All that is needed is the lines from the one containing "Task: Select the Options tab" through the end of the listing, printed exactly, with no pictures among them.

Segment Start: Data extract

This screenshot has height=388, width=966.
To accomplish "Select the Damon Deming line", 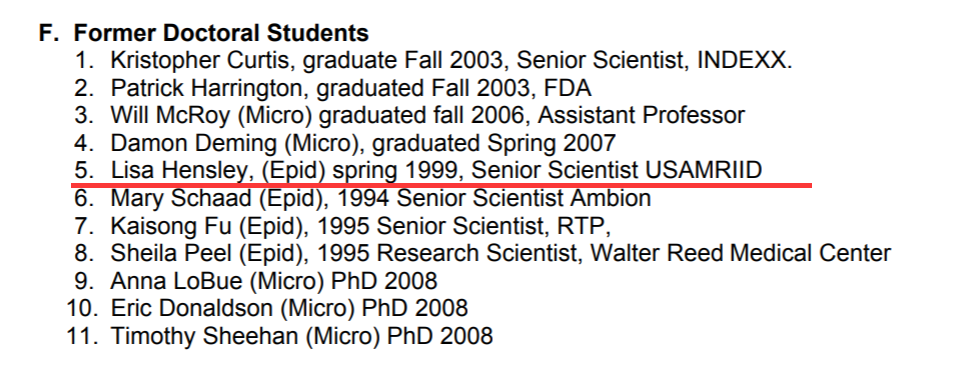I will coord(345,143).
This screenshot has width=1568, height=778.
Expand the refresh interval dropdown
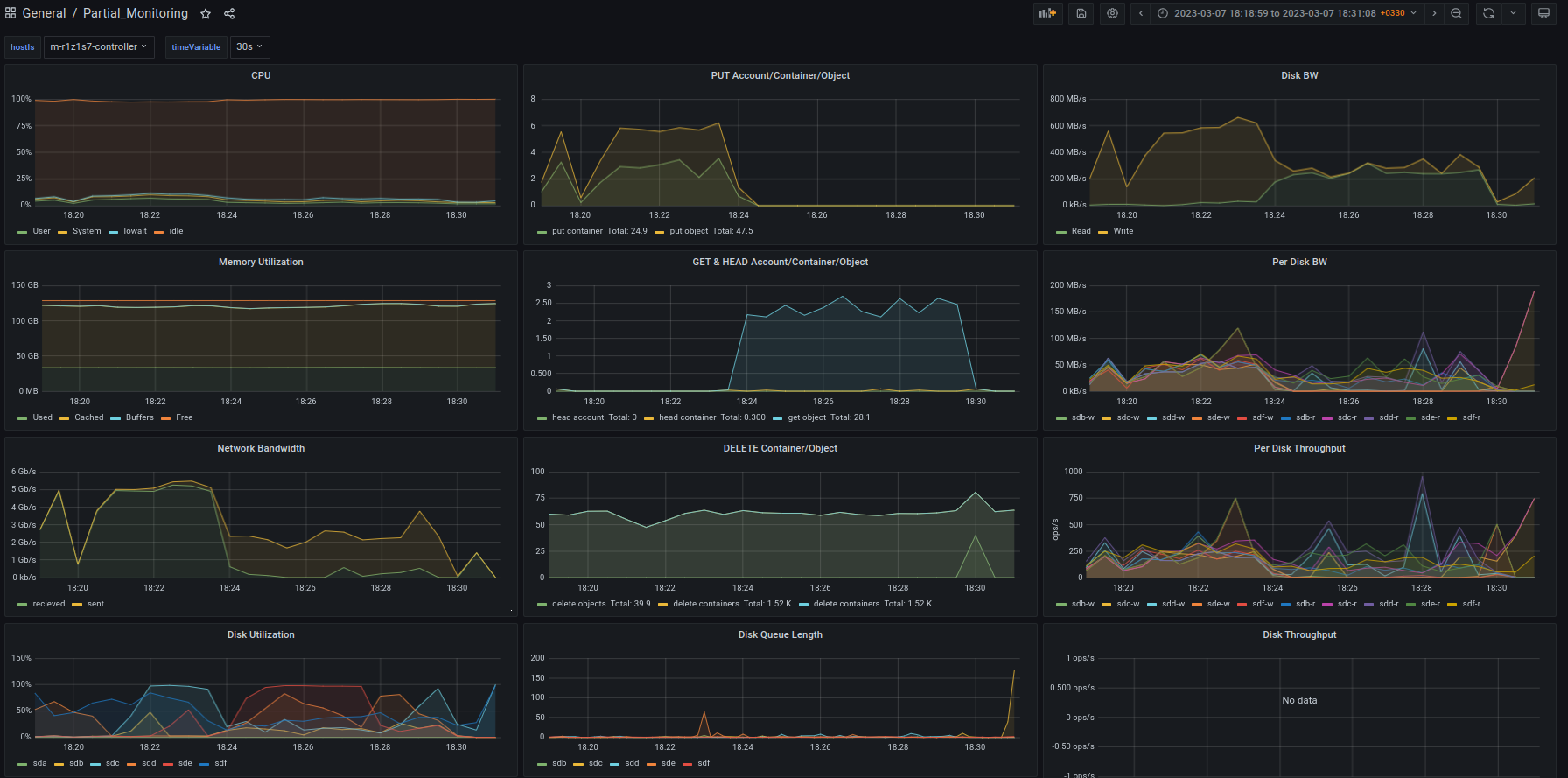pos(1513,13)
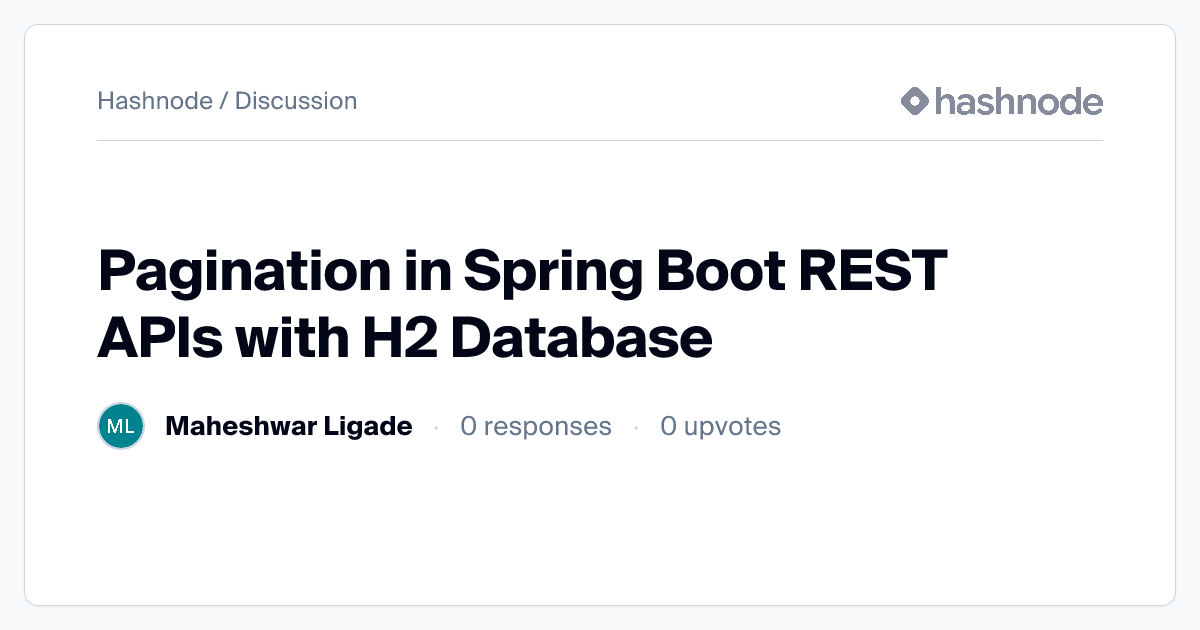Select the Discussion breadcrumb item

click(x=296, y=101)
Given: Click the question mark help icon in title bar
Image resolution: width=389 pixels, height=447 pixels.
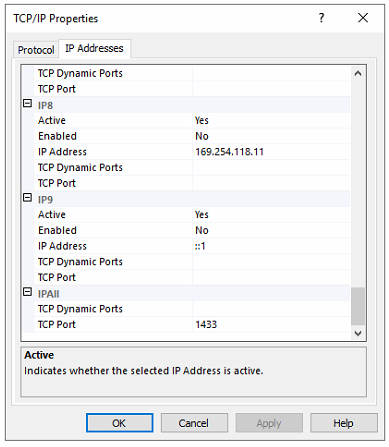Looking at the screenshot, I should pos(321,18).
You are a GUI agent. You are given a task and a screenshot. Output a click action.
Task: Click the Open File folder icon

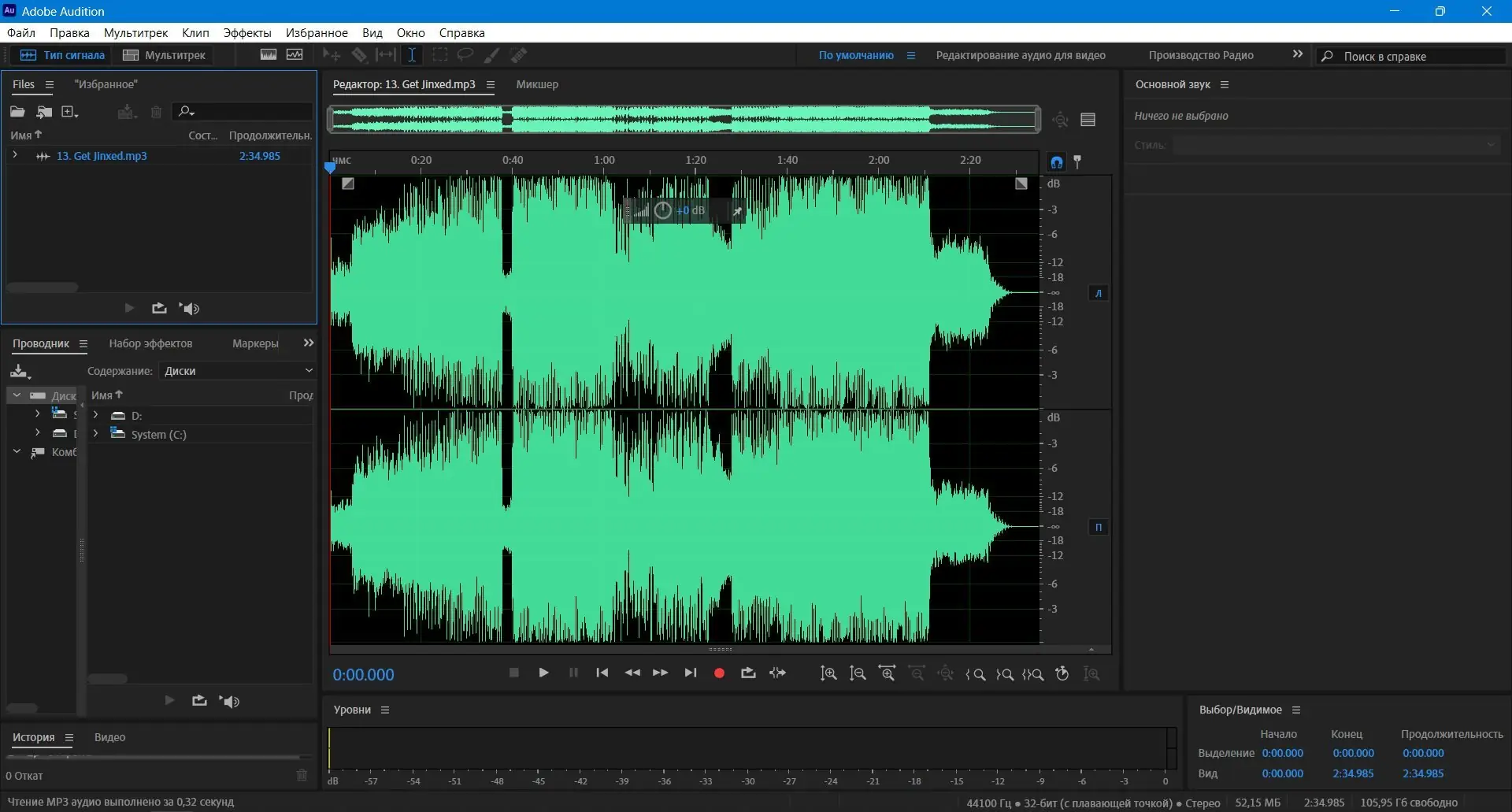[17, 112]
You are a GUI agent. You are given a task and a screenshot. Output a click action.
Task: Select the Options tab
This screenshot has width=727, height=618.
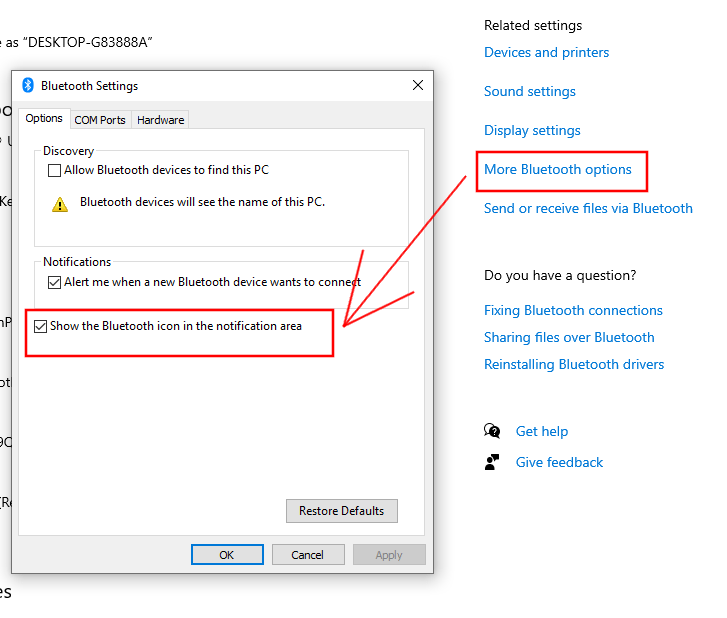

Segment End: Data extract

Exercise response »
Task: Select the Options tab
This screenshot has width=727, height=618.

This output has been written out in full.